“I thought, well, I’m already getting it, and that was it,” Davis says. “How will I get retirement from any other job?”
Not having an option to save more “didn’t really bother me,” she adds. “I needed to go and work just to keep me going.”
401(k) confusion
Davis’ particular misconception about retirement plans may be unusual, says Jason Washo, a certified financial planner and president of Washo Financial in Scottsdale, Arizona, but confusion over such benefits is not.
A 2023 survey by financial services company Principal of working adults who were not participating in an available workplace retirement plan found that more than 1 in 5 didn’t know they were eligible for the plan, and nearly 3 in 5 mistakenly believed that they had been enrolled and were contributing.
Davis’ former coworkers at the assisted living center will soon have access to a retirement savings plan. New York State is in the final stages of implementing an “auto IRA” program that will require most employers that don’t offer a savings plan of their own to enroll employees in a state-facilitated individual retirement account.
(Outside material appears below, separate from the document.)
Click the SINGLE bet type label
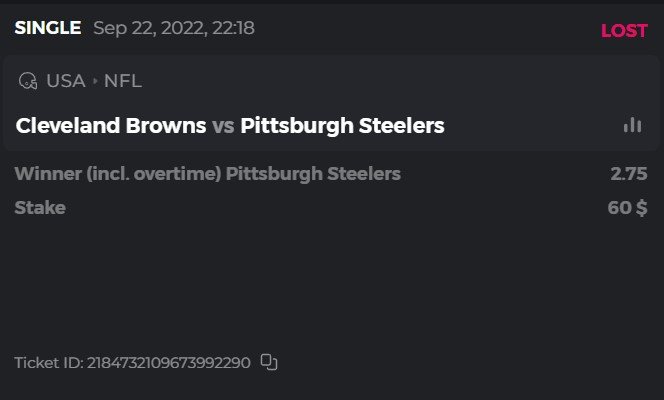48,28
The program, called Secure Choice, is slated to launch in late 2025 — too late for Davis, who retired for good in March. She loved the job at the assisted living facility and still visits three or four times a month to see residents she had grown close to.
It’s part of what she describes as a fulfilling retirement. She rents a small apartment down the street from Philip and stops in regularly after church on Sundays for meals with her daughter and grandchildren.
“They will cook and feed me,” Davis says. “Jamaican rice and chicken, or steak and broccoli, sweet potatoes and stuff.”

After working for decades in long-term care, Davis enjoys her retirement in Brooklyn, but she wishes she could afford a house “with my own garden for golden girls in the city.”
Juan C. Giraldo
Food also figures prominently when she visits her son, John Philip, in Pennsylvania. She’s teaching him her old recipes. “He was like, ‘Mom, how do you make the dumpling? How do you make this? What do you put in it?’ ” she says. “Now he can cook really good, too.”
Davis regularly travels back to Antigua, where another daughter and three grandchildren live. Her one regret is that she can’t afford to buy a house of her own, “with my own garden for golden girls in the city.”
Her mom having a home where the kids and grandkids could gather “would have been great,” Philip says. “It would be nice for the family, especially around holidays.”